Top of DATA UNDER STUDY

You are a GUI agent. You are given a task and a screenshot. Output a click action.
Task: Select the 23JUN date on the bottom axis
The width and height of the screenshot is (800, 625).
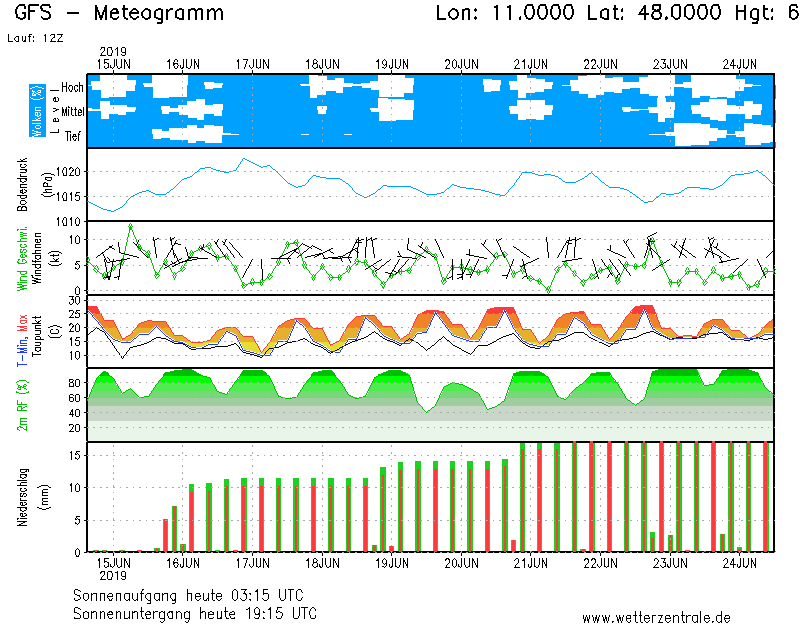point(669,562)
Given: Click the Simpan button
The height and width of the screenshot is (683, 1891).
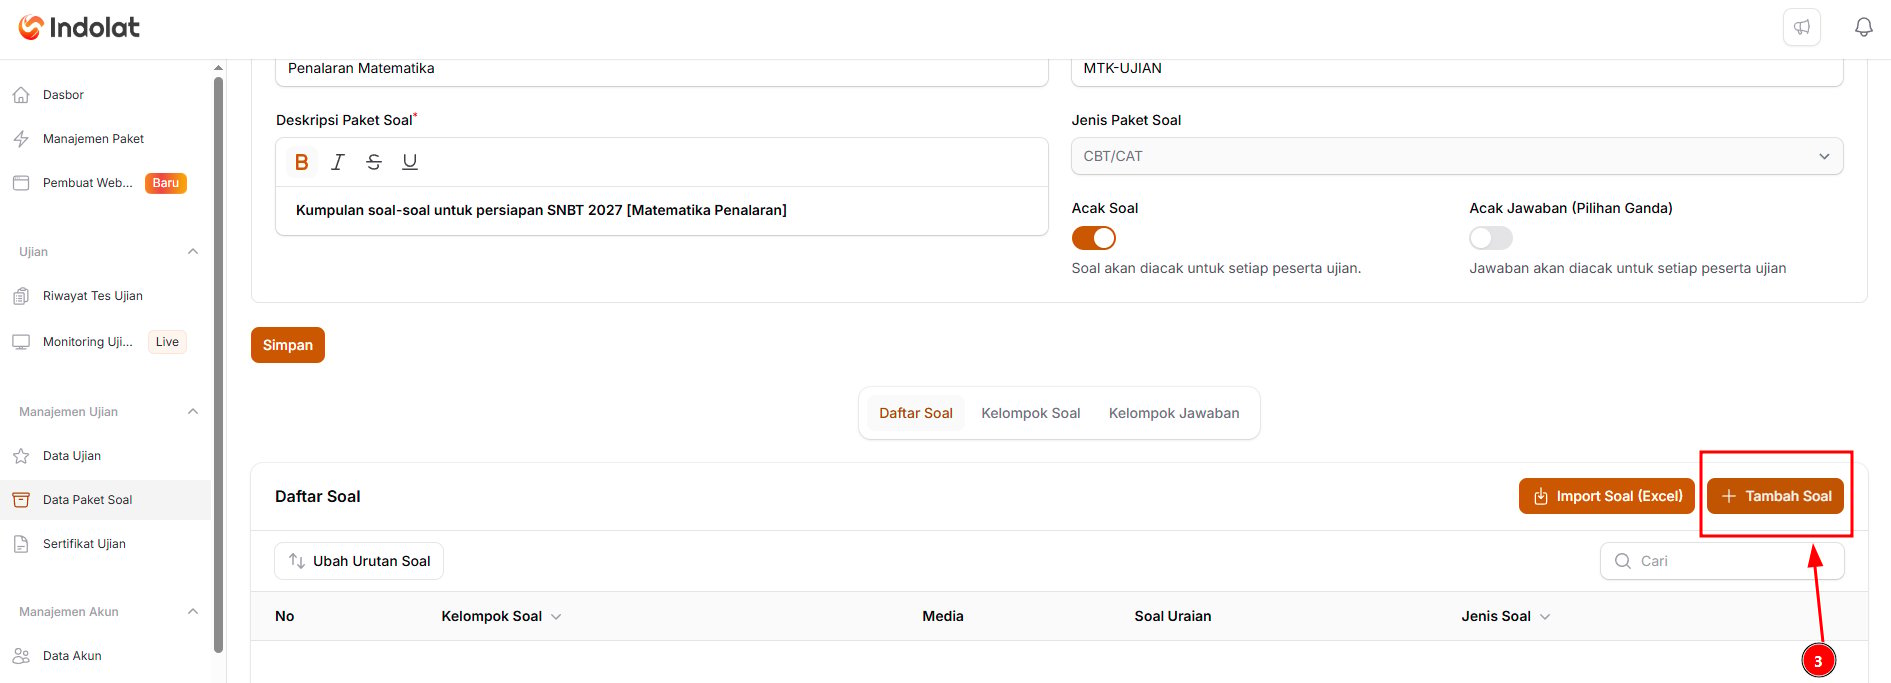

Bottom of DATA UNDER STUDY
Top of DATA UNDER STUDY

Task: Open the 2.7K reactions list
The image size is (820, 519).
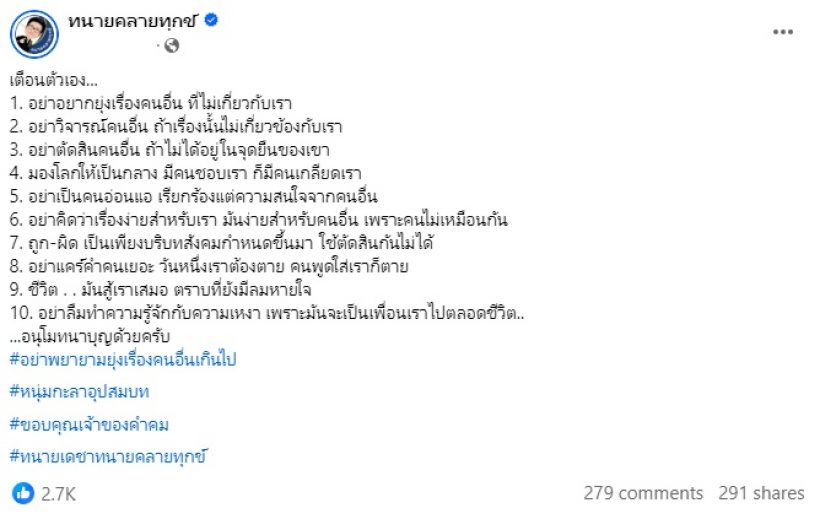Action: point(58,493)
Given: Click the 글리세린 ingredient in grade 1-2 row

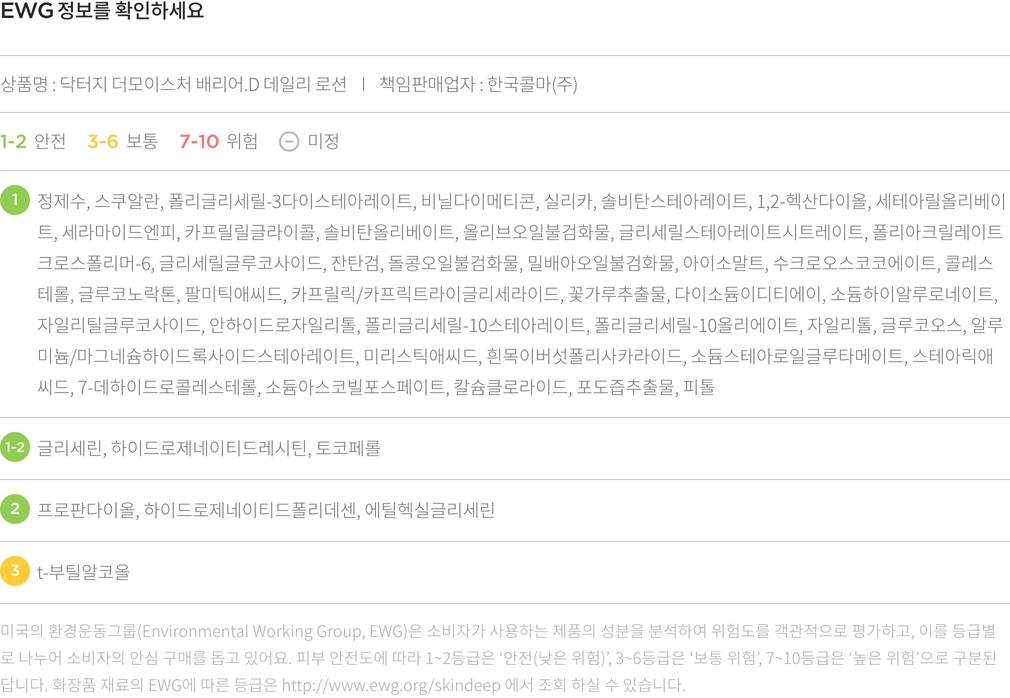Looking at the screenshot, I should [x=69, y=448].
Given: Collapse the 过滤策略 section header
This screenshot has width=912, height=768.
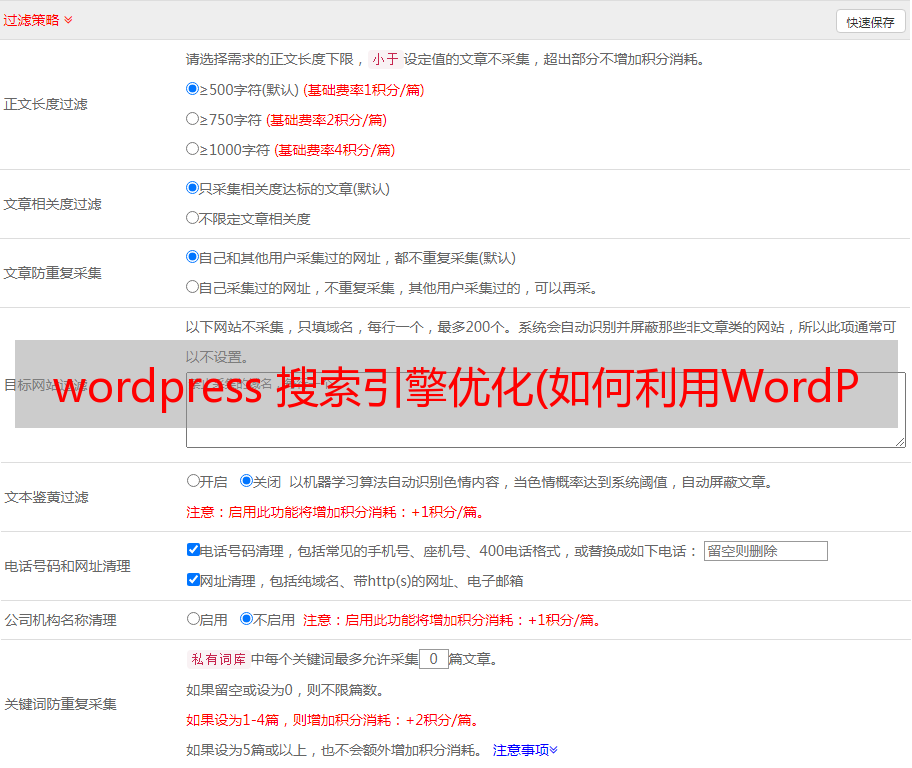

Bottom of DATA UNDER STUDY
Top of DATA UNDER STUDY

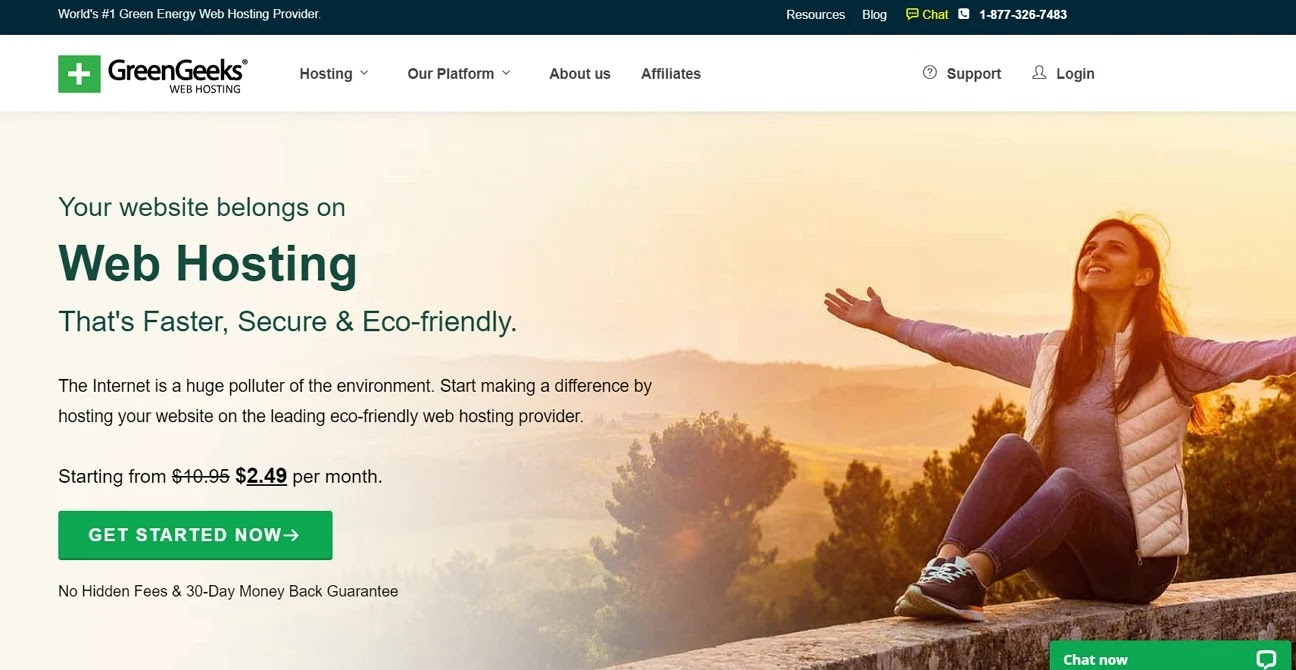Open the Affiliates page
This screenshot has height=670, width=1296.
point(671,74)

Bottom of DATA UNDER STUDY

• **PROBLEM STATEMENT**: With the pictures omitted, restate word for word the lines above from the line that has "You are a GUI" up to and including the line that has "The height and", and no other lines.

• **SOLUTION TO THE PROBLEM**:
You are a GUI agent. You are given a task and a screenshot. Output a click action.
Task: Select the 23JUN date on the bottom axis
The width and height of the screenshot is (800, 625).
point(669,562)
Given: Click the Simpan button
The height and width of the screenshot is (683, 1891).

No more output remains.